The basic technique is to construct a cell formula that is 1 when a desired event occurs and 0 when it doesn't. Constructing that formula is not hard if you know these rules:

• Use parentheses around each condition, to avoid problems with order of operations. If you're tracking when G7 is 120 or more, for instance, code it as (G7>=120), not plain G7>=120.
• If you're tracking a simple event, as opposed to a combination, add a 0 to it: =(G7>=120)+0, not =(G7>=120). This doesn't affect the final results, but it keeps this cell from showing as TRUE or FALSE when combinations show as 1 or 0.
• To join conditions with AND, simply multiply them. =(G7>=120)*(P22<11) is 1 (true) when G7 is at least 120 and P22 is less than 11. If G7 is below 120 or P22 is at least 11, or both, the formula is 0 (false).
• To join conditions with OR is a little bit more complicated. You can't just use + because the expression would then be 2, not 1, if both conditions are true. Probably easiest to read is this format: =0+OR(G7>=120,P22<11).
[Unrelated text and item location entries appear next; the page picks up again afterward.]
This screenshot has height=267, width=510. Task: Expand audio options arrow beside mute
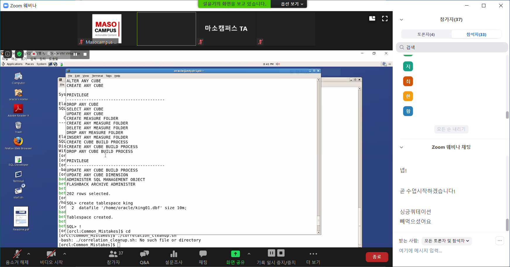(29, 254)
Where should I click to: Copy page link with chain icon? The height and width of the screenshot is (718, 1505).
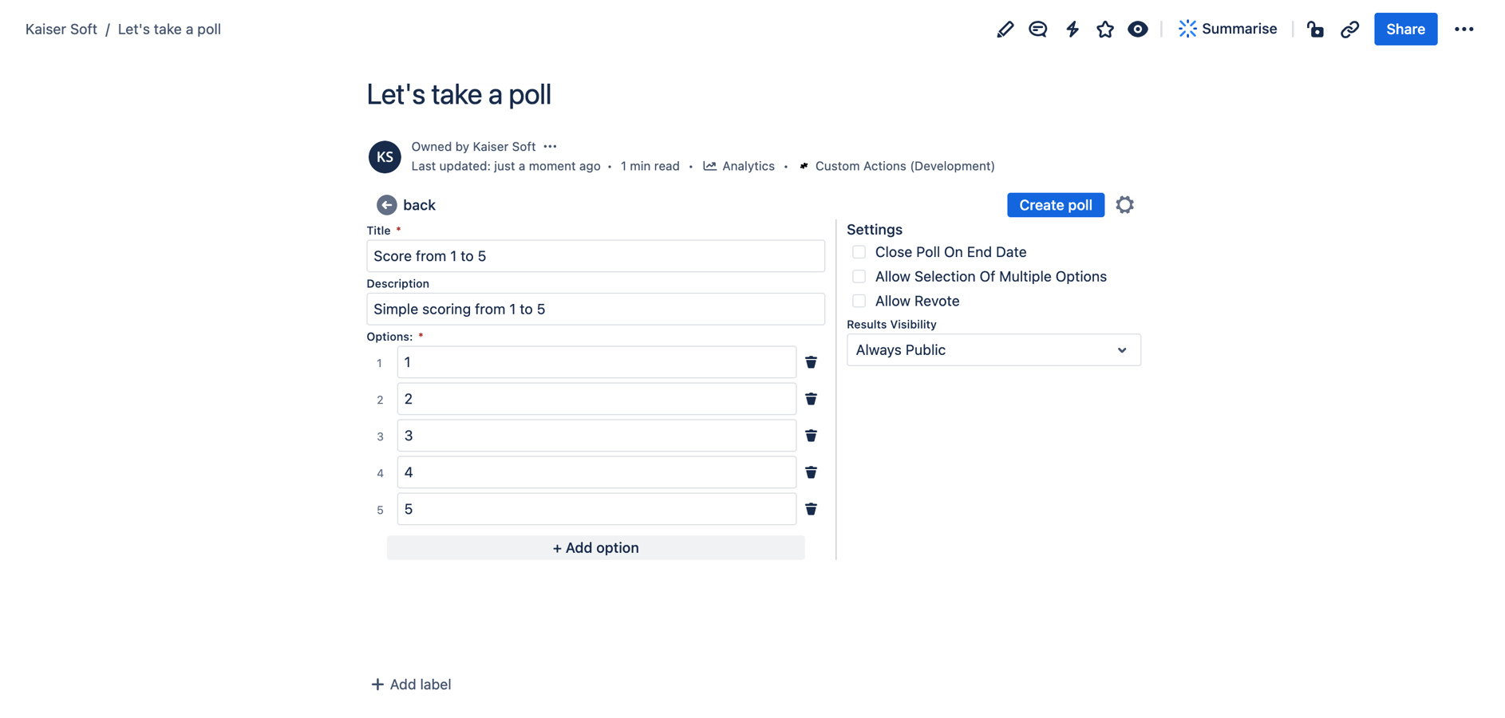coord(1349,30)
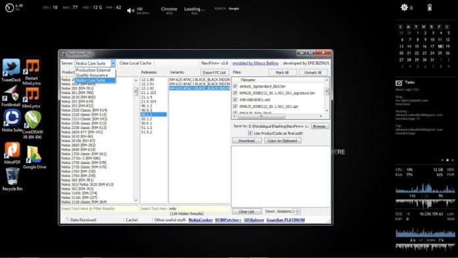Select Production External from server list
Image resolution: width=458 pixels, height=258 pixels.
tap(93, 70)
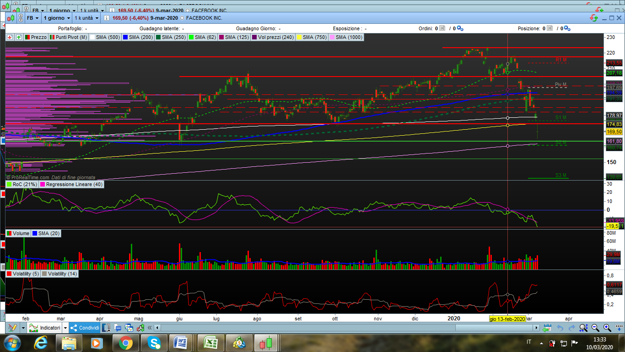
Task: Click the zoom in magnifier icon
Action: click(607, 328)
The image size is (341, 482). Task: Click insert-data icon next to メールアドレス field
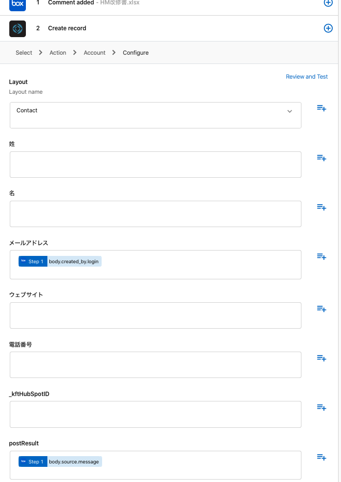(321, 256)
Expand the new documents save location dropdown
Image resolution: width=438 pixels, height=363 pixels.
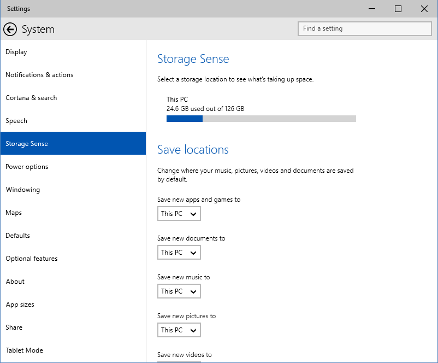click(x=179, y=253)
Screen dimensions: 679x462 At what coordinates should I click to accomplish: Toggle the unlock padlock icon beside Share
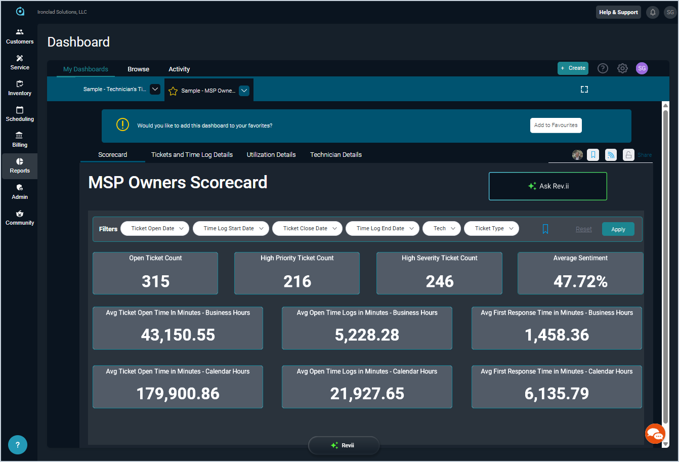628,155
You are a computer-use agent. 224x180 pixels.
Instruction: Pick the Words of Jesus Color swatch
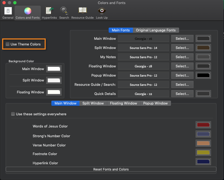click(x=203, y=125)
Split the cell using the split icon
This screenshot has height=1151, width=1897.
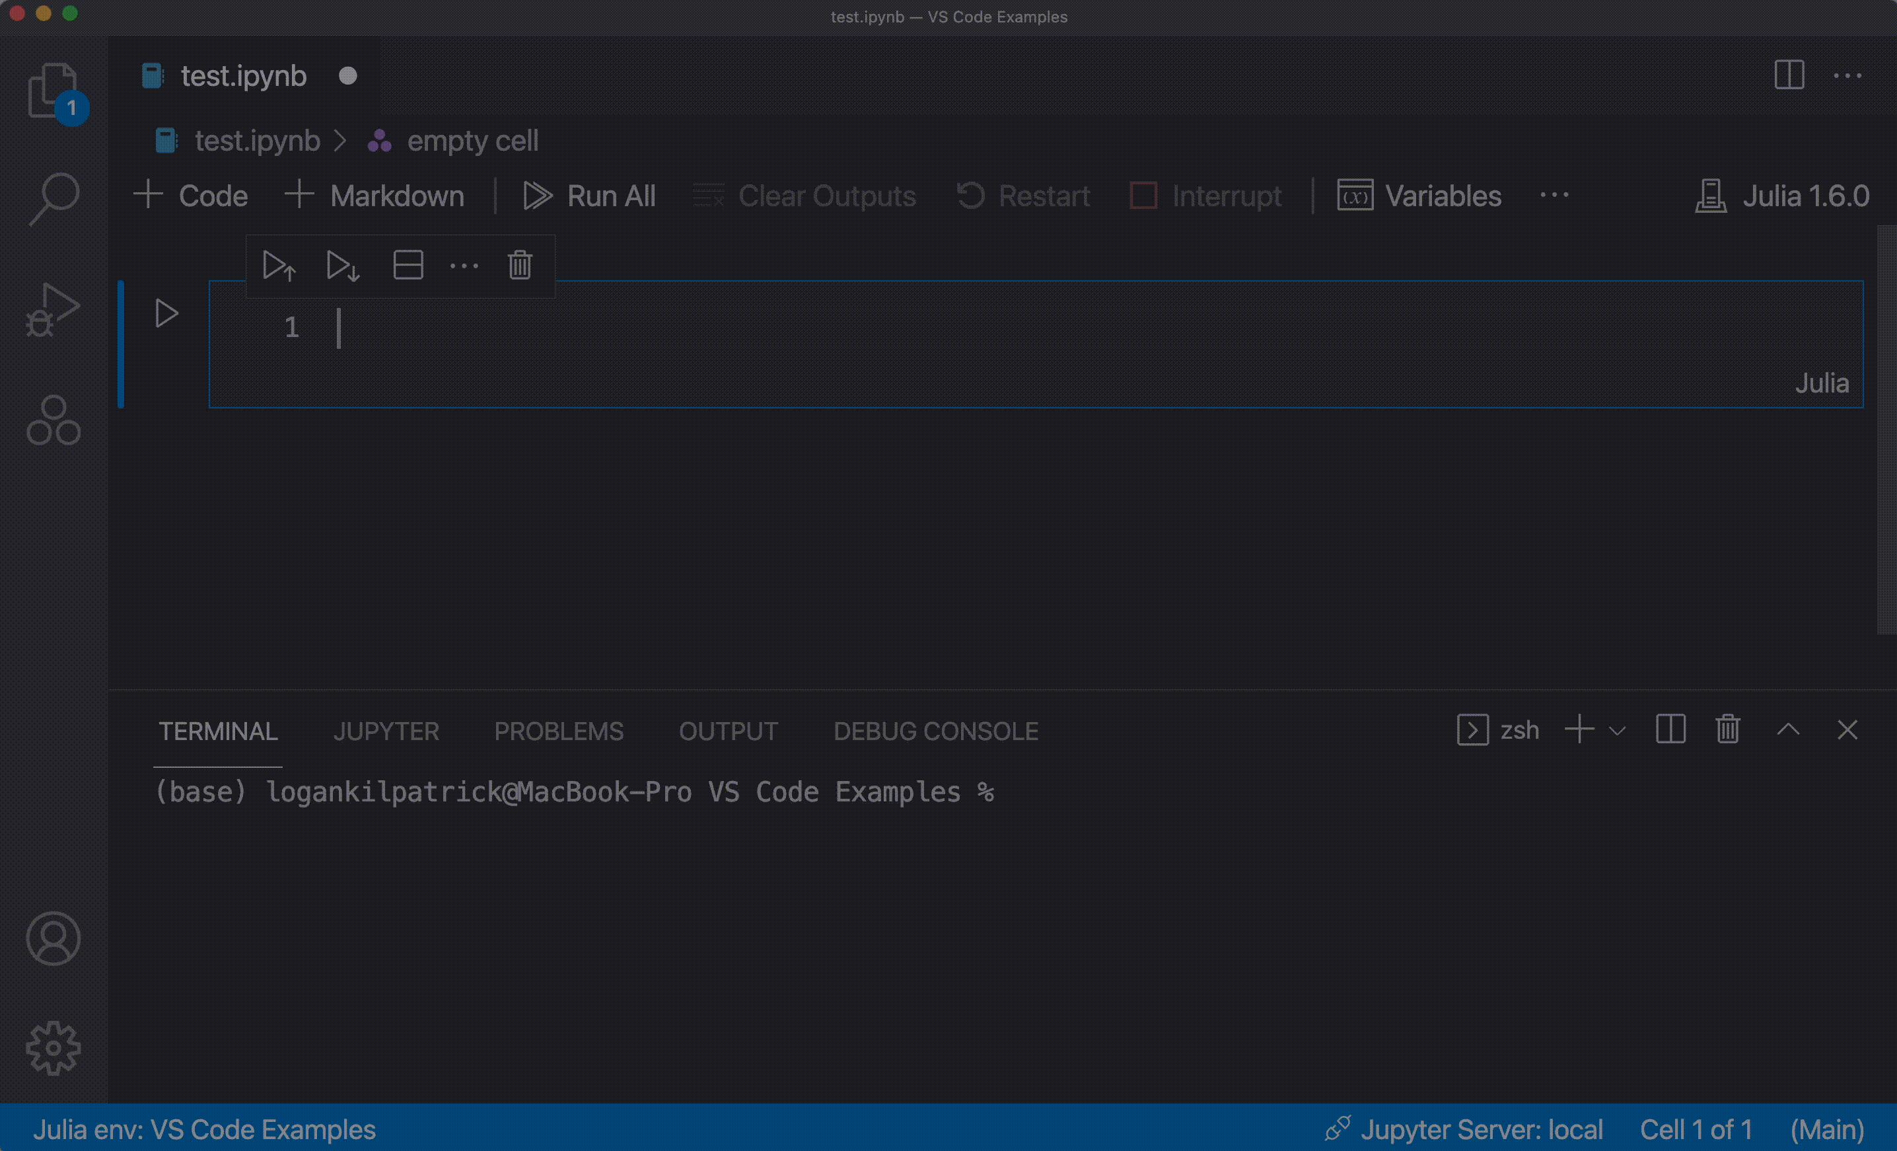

This returns 1 (true) if G7 is at least 120 or P22 is under 11, or 0 if G7 is under 120 and P22 is at least 11. You don't need parentheses around the conditions, because the comma separator avoids problems with order of operations.

An example is attached to this article. It uses part of a sheet from our standard Risk Register example, in rows 1 to 9. The green box tracks seven events, showing how to compute the percentage of iterations where each event occurred, as well as the number of iterations where each event occurred.